課題:
(a) 本文で大関暁夫氏は、ジャニーズ事務所はもっと真摯な対応をすべきだと述べています。本文に書かれている、そう考える理由を説明してください。
(b) 本文によると、カウアン・オカモト氏はどこで記者会見を開きましたか。
(c) 次の三つの記述が本文の内容と合っているかどうかを答えてください。判断の根拠になる本文の言葉をそのまま引用してください。(i) カウアン・オカモト氏は2012~16年にジャニーズ事務所に所属していた。(ii) ジャニーズ事務所は、BBCの取材に応じる形で声明を発表した。(iii) ジャニーズ事務所の声明は、2019年の前代表の死去に触れている。

今年3月、英国の公共放送・BBCが、2019年に亡くなったジャニーズ事務所創業者・ジャニー喜多川氏の“性虐待”の実態を取り上げたドキュメンタリー『The Secret Scandal of J-Pop(邦題:J-POPの捕食者 秘められたスキャンダル)』をオンエア。同番組は、過去に民事裁判で“認定”されながらも、国内では長年うわさレベルに留まっていた未成年のジャニーズJr.に対するジャニー氏の性的搾取を追及・告発した。
そんな英国からの糾弾に続くように、ジャニー氏の性虐待報道の急先鋒である「週刊文春」(文藝春秋)が毎週この問題を取り上げ、さらには2012~16年にジャニーズ事務所に所属していた元Jr.のアーティスト、カウアン・オカモト氏が、東京都内の日本外国特派員協会で記者会見を実施(4月12日)。中学卒業直前に初めて性被害を受け、それは在籍中に15~20回ほど繰り返されたと告白し、ジャニー氏の自宅に宿泊をしたことがある全員が同様の被害に遭っている可能性も示唆。さらにはその行為を受けるか否かが、タレント活動に影響を及ぼしていたことを明かしたのだった。
こうした事態を受け、長年ジャニー氏の性虐待疑惑について沈黙を守ってきたジャニーズ事務所はようやく重い口を開き、「共同通信」の取材に応じる形で、以下の声明を発表した。
弊社としましては、2019年の前代表の死去に伴う経営陣の変更を踏まえ、時代や新しい環境に即した、社会から信頼いただける透明性の高い組織体制および制度整備を重要課題と位置づけてまいりました。
本年1月に発表させていただいておりますが、経営陣、従業員による聖域なきコンプライアンス順守の徹底、偏りのない中立的な専門家の協力を得てのガバナンス体制の強化等への取り組みを、引き続き全社一丸となって進めてまいる所存です。
ネット上では「ついにジャニーズ事務所がこの問題に反応した」と話題を呼んだ一方、肝心の内容が「テンプレートのようなコメント」と大炎上。ファンからも「あり得ない」という声が飛び交う状況となった。
ジャニーズ事務所は、社会的影響力のある企業として、どのような対応を取るべきだったのか――危機管理に詳しい企業コンサルタント・大関暁夫氏に話をお聞きした。
――BBCのドキュメント番組放送以降、ジャニー氏の性虐待問題が取り沙汰されています。ジャニーズ事務所が「共同通信」の取材を通して、初めて公に出したコメントは大きな反響を呼びましたが、この事態をどのようにご覧になっていますか。
大関暁夫氏(以下、大関) 「共同通信」に対するジャニーズ事務所のコメントには、実際に性虐待の事実があったか否かについては触れられておらず、完全に“逃げ回っている”という印象しか抱きませんでした。企業経営的な観点でいうと、上場している・いないに関係なく、ジャニーズは社会的存在感のある事務所ですから、当然、その責任は大きい。そこを自覚した上で、もっと真摯な対応をしなければいけないのではないかと感じました。

表示データ:
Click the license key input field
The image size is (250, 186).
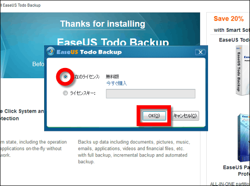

課題の解答:
(a) 上場しているかどうかに関係なく、ジャニーズは社会的存在感のある事務所なので、その責任は当然大きいからです。大関氏は、その責任を自覚したうえで対応すべきだと考えています。

(b) 東京都内の日本外国特派員協会です。

(c)
(i) はい。『2012~16年にジャニーズ事務所に所属していた元Jr.のアーティスト、カウアン・オカモト氏』
(ii) いいえ。『「共同通信」の取材に応じる形で、以下の声明を発表した』
(iii) はい。『2019年の前代表の死去に伴う経営陣の変更を踏まえ』